:: Data to use

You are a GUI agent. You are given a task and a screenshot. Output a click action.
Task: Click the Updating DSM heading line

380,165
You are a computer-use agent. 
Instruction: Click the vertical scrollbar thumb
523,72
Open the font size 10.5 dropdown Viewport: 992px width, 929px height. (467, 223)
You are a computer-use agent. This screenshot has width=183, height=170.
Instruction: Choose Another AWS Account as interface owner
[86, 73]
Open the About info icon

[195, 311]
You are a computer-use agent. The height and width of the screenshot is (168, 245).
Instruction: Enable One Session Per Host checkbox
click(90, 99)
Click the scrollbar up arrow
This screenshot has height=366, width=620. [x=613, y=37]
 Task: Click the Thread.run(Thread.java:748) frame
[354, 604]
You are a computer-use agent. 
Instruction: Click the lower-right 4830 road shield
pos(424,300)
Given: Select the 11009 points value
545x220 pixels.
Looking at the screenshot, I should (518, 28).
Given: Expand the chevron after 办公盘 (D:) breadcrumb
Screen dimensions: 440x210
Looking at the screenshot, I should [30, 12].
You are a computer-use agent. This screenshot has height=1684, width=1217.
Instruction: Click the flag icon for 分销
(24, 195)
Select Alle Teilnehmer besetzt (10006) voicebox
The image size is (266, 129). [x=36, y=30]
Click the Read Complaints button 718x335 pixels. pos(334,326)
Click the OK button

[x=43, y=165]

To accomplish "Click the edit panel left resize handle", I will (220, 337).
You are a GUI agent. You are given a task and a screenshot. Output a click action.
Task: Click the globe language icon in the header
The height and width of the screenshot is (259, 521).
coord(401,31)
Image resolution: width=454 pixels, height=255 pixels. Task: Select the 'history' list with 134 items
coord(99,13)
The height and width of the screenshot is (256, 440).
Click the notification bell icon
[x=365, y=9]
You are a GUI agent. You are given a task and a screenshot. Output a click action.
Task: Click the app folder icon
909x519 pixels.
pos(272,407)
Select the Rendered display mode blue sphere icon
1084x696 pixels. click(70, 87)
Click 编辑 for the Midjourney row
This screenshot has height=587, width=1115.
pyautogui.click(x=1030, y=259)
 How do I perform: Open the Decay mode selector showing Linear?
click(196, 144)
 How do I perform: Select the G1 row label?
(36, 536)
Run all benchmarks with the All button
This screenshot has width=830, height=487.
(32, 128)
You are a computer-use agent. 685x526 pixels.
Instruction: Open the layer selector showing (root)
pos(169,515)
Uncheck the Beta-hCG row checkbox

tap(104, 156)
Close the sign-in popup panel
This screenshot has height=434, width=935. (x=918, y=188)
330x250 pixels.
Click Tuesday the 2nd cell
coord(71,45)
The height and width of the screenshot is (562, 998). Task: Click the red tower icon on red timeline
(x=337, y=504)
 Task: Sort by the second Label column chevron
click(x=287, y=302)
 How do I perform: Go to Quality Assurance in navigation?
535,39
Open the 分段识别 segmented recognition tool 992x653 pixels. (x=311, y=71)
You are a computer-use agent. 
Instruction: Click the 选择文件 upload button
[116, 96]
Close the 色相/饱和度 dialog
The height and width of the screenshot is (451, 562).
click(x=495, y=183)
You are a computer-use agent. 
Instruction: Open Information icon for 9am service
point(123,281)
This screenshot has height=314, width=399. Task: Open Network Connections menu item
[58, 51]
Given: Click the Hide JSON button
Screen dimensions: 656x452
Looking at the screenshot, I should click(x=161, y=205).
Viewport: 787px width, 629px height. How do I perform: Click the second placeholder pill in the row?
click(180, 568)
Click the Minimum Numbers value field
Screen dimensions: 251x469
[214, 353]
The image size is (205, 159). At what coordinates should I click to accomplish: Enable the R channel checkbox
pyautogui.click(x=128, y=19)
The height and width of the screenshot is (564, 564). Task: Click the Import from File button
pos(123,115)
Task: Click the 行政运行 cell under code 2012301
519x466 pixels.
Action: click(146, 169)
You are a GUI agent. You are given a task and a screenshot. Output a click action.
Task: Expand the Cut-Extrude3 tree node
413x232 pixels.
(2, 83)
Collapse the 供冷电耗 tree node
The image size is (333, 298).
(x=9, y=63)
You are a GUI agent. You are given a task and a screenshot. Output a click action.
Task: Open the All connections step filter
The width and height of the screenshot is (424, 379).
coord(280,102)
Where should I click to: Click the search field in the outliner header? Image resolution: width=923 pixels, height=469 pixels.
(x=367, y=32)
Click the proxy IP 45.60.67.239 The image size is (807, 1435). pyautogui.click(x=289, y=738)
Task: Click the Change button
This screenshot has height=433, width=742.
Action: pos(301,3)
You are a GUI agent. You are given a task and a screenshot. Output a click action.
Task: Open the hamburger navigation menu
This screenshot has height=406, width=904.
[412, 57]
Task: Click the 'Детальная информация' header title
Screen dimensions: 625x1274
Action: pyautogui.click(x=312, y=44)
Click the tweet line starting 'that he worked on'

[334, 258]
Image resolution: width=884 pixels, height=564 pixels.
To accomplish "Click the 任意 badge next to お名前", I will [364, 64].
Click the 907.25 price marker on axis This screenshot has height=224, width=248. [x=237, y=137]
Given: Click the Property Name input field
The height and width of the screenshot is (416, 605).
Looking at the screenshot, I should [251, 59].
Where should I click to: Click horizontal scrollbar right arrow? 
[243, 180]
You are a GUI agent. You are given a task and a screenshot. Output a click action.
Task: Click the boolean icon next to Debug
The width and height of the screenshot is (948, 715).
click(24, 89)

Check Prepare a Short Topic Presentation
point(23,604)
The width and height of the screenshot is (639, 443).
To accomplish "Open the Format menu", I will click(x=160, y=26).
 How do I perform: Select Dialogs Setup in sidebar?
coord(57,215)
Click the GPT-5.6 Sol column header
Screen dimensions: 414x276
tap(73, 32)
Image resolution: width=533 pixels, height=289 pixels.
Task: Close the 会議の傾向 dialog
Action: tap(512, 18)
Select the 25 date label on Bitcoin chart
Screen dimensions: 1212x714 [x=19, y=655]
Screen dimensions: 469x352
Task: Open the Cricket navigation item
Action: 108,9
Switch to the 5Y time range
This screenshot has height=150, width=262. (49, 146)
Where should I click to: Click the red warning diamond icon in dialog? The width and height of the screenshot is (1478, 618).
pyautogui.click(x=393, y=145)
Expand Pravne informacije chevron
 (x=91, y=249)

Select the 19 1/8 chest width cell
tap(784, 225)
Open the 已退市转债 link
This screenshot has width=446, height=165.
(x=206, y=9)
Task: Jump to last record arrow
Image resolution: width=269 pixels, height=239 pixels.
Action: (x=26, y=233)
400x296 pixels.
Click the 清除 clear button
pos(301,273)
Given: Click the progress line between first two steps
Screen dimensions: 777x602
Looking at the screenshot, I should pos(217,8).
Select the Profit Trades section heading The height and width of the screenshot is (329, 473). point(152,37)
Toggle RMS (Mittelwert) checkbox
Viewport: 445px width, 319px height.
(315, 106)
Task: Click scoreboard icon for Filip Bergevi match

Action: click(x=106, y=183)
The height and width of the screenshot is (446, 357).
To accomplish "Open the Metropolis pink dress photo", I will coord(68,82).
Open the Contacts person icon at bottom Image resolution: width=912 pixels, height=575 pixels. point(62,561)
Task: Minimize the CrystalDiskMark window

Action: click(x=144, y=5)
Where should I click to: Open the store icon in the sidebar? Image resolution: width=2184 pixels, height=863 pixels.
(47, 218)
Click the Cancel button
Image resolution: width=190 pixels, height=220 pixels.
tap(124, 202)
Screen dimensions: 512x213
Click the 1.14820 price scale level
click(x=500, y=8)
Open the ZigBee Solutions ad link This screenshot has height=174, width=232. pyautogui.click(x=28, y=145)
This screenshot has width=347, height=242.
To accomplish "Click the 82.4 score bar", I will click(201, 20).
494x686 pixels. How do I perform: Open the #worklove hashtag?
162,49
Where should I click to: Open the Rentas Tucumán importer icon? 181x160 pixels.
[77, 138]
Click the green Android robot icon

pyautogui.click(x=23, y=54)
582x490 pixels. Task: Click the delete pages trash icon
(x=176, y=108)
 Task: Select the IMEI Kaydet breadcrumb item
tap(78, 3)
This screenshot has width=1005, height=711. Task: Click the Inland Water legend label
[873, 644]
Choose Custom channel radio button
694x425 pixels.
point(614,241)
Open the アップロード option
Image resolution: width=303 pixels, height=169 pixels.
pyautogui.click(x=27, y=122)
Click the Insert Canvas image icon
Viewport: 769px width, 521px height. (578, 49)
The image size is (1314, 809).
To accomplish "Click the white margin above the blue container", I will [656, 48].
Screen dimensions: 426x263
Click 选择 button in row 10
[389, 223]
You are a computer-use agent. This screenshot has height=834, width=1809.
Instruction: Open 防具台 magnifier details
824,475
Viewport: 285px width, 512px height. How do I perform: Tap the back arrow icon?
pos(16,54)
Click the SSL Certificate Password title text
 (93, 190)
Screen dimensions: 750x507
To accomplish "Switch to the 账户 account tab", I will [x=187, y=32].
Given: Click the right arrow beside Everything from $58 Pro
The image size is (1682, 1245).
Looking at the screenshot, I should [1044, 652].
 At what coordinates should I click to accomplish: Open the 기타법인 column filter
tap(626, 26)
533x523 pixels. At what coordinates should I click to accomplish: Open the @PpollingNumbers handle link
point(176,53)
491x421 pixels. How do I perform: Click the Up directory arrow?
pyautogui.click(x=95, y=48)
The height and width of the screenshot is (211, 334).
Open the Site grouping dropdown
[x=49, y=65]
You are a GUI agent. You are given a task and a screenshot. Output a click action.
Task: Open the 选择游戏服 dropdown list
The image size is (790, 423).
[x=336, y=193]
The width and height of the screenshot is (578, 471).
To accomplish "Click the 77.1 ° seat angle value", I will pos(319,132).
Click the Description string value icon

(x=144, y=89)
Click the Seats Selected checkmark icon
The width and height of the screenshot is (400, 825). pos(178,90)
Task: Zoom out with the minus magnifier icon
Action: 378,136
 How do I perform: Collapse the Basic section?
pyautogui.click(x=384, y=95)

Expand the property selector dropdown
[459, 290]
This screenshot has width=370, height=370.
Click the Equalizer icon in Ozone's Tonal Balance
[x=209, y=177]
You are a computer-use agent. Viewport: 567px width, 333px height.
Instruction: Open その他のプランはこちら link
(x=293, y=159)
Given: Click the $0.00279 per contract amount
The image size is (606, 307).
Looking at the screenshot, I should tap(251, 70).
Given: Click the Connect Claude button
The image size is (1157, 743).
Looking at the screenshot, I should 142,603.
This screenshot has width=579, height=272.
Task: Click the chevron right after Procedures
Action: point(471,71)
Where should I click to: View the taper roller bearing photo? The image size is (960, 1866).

::::

Search the material above for "next". Copy each line that has it.

To accomplish "Click the 任意 badge next to お名前", I will [364, 64].
Task: Click the boolean icon next to Debug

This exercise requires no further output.